Thanks a lot!  I'll come back in a few days to report how it went.

Best Regards,

-peter


> Den ons 27 nov. 2019 kl 14:48 skrev Peter J. Philipp <[hidden email]>:
>
> > Hi,
> >
> > My DNS program gets a SIGBUS when I execute it.  I have ktraced it, upped
> > limits and searched in the mips64 source for answers, could this be a
> > compiler
> > problem?
> >
> > ktrace----->
> >  41651 dddctl   CALL  connect(6,0xfffffcacb0,16)
> >  41651 dddctl   STRU  struct sockaddr { AF_INET, 192.168.177.2:10053 }
> >  41651 dddctl   RET   connect 0
> >  41651 dddctl   CALL  kbind(0xfffffc9b48,24,0x801d30cbade359aa)
> >  41651 dddctl   RET   kbind 0
> >  41651 dddctl   PSIG  SIGBUS SIG_DFL code BUS_ADRALN<1> addr=0xfffffca17d
> > trapno=0
> >  82637 dddctl   RET   wait4 41651/0xa2b3
> > <-----------
> >
> > The SIGBUS code ADRALN I have found in /sys/arch/mips64/mips64/trap.c
> > around
> > line 463 on OpenBSD 6.6:
> >
> > ------------>
> >         case T_ADDR_ERR_LD+T_USER:      /* misaligned or kseg access */
> >         case T_ADDR_ERR_ST+T_USER:      /* misaligned or kseg access */
> >                 ucode = 0;              /* XXX should be PROT_something */
> >                 signal = SIGBUS;
> >                 sicode = BUS_ADRALN;
> >                 break;
> > <-----------
> >
> > I have also set the stack ulimit to 32K but no relief.  I'm stuck,
> > wondering
> > if you guys can help with interpreting this.
> >
> > My program can be downloaded with
> >
> > ftp https://delphinusdns.org/download/snapshot/delphinusdnsd-snapshot.tgz
> >
> > Where it's remade at midnight CET every day.
> >
> > As far as I know it should work on macppc although this particular function
> > wasn't tested on macppc.  And it works on amd64 as I run this delphinusdnsd
> > in production on my personal nameservers.  Getting this working on octeon
> > would broaden my test network.
> >
> > Best Regards,
> > -peter
> >
> >
>
> --
> May the most significant bit of your life be positive.

Reply | Threaded
Open this post in threaded view
|

Re: SIGBUS on octeon for my program

Peter J. Philipp-3
In reply to this post by David Higgs
On Wed, Nov 27, 2019 at 09:16:51AM -0500, David Higgs wrote:
> I don't speak ktrace but looks like alignment problems with a stack
> variable.  What does gdb report?
>
> --david

Hi David,

I'm going to upgrade to -current and then report back.. it'll take me a few
days to do that (I'm super slow).

FWIW though:

----->
(gdb) run configtest                                                            
Starting program: /usr/local/bin/dddctl configtest            
(no debugging symbols found)                                                    
ptrace: Invalid argument.    
_thread_sys_fork () at -:15                                                    
15      -: No such file or directory.
        in -
(gdb) bt
#0  _thread_sys_fork () at -:15
#1  0x0000004236424ac8 in _libc_fork_wrap ()
    at /usr/src/lib/libc/sys/w_fork.c:51
#2  0x0000003d5b7b3028 in drop_privs () from /usr/local/bin/dddctl
#3  0x000000ffffffce60 in ?? ()
warning: GDB can't find the start of the function at 0xffffffce60.

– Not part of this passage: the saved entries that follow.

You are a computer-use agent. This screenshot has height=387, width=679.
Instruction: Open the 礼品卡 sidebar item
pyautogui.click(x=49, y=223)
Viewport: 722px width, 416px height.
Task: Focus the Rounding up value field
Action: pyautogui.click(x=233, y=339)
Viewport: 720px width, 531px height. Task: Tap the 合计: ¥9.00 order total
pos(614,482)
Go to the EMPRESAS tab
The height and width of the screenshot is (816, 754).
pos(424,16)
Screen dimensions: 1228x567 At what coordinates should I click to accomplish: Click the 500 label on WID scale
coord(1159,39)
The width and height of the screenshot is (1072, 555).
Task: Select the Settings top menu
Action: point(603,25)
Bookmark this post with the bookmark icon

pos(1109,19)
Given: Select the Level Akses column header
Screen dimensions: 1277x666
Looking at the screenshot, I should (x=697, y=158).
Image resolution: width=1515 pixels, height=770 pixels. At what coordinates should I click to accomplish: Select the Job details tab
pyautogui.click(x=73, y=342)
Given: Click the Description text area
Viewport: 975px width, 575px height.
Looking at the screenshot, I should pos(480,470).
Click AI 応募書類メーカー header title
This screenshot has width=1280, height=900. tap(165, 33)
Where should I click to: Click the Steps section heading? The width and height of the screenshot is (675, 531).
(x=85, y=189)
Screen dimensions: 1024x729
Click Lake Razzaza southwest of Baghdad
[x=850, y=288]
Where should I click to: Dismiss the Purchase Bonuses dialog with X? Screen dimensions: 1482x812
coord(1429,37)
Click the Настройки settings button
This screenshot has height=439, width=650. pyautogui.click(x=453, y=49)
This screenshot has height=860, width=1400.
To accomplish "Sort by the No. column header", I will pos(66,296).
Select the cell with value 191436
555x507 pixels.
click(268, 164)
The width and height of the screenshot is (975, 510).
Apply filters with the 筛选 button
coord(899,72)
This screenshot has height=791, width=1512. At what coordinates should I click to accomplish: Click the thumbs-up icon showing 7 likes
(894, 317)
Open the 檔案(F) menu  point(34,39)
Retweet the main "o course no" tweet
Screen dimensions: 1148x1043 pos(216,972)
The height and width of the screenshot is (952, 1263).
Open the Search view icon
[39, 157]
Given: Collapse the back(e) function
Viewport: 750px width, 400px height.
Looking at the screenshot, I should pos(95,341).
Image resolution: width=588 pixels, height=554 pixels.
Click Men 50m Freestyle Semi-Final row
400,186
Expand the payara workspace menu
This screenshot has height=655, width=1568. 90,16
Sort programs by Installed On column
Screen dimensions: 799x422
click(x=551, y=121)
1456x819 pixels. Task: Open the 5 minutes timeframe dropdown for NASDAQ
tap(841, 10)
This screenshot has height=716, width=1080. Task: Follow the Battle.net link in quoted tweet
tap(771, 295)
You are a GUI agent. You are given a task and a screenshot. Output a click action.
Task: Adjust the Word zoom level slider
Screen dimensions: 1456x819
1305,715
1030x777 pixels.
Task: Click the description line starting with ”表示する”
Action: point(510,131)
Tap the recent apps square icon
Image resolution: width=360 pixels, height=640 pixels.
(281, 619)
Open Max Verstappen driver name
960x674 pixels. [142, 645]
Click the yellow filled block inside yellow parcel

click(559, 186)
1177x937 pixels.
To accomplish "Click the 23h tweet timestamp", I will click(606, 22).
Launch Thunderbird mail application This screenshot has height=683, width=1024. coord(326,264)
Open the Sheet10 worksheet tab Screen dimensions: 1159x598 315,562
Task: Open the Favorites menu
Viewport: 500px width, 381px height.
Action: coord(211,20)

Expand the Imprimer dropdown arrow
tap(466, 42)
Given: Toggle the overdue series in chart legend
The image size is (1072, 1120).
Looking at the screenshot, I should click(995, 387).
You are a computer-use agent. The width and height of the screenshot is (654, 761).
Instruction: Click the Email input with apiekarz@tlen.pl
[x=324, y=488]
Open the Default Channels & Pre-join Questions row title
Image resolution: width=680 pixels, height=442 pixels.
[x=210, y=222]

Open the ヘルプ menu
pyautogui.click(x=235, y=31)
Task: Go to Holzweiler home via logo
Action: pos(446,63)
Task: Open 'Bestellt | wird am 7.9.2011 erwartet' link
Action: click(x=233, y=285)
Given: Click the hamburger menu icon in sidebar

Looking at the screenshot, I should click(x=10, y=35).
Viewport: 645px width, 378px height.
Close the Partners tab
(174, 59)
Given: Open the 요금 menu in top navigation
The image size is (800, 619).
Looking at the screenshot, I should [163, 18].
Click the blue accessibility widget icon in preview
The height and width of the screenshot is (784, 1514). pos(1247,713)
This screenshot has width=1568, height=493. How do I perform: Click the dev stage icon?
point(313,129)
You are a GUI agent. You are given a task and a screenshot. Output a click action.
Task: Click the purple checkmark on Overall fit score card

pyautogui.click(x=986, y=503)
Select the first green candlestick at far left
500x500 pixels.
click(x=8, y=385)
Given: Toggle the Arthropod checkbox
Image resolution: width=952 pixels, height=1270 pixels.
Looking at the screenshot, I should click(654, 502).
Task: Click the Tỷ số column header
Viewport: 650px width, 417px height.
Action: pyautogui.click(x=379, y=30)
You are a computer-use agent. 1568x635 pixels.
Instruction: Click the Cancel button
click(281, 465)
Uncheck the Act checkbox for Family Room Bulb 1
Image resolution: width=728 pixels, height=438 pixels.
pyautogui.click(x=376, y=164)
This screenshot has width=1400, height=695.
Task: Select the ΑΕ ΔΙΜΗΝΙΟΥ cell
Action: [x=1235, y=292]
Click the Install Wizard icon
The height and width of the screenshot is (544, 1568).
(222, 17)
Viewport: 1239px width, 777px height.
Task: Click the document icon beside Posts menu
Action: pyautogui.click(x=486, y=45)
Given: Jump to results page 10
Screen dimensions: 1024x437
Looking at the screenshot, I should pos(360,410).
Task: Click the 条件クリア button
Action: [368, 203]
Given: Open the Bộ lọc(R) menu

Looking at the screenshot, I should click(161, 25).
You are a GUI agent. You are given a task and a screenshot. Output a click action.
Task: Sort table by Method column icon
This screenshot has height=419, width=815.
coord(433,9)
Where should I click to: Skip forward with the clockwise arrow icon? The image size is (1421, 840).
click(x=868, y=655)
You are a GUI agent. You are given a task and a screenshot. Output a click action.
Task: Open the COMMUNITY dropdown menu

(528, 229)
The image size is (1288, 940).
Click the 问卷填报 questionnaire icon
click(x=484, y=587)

    GDB is unable to find the start of the function at 0xffffffce60
and thus can't determine the size of that function's stack frame.
This means that GDB may be unable to access that stack frame, or
the frames below it.                                                            
    This problem is most likely caused by an invalid program counter or
stack pointer.                          
    However, if you think GDB should simply search farther back  
from 0xffffffce60 for code which looks like the beginning of a
function, you can increase the range of the search using the `set  
heuristic-fence-post' command.                                                  
Previous frame inner to this frame (corrupt stack?)            
<----

I'll see if this sort of issue repeats after I upgrade the octeon router
to -current.

Thanks!
-peter

Reply | Threaded
Open this post in threaded view
|

Re: SIGBUS on octeon for my program

Peter J. Philipp-3
On Wed, Nov 27, 2019 at 03:30:23PM +0100, Peter J. Philipp wrote:

> Hi David,
>
> I'm going to upgrade to -current and then report back.. it'll take me a few
> days to do that (I'm super slow).
>
> ...
> I'll see if this sort of issue repeats after I upgrade the octeon router
> to -current.
>
> Thanks!
> -peter

Hi David and Misc@,

OK this is weird.  For people who are just reading this thread it's about
OpenBSD/octeon SIGBUS'ing my program with an unalignment error.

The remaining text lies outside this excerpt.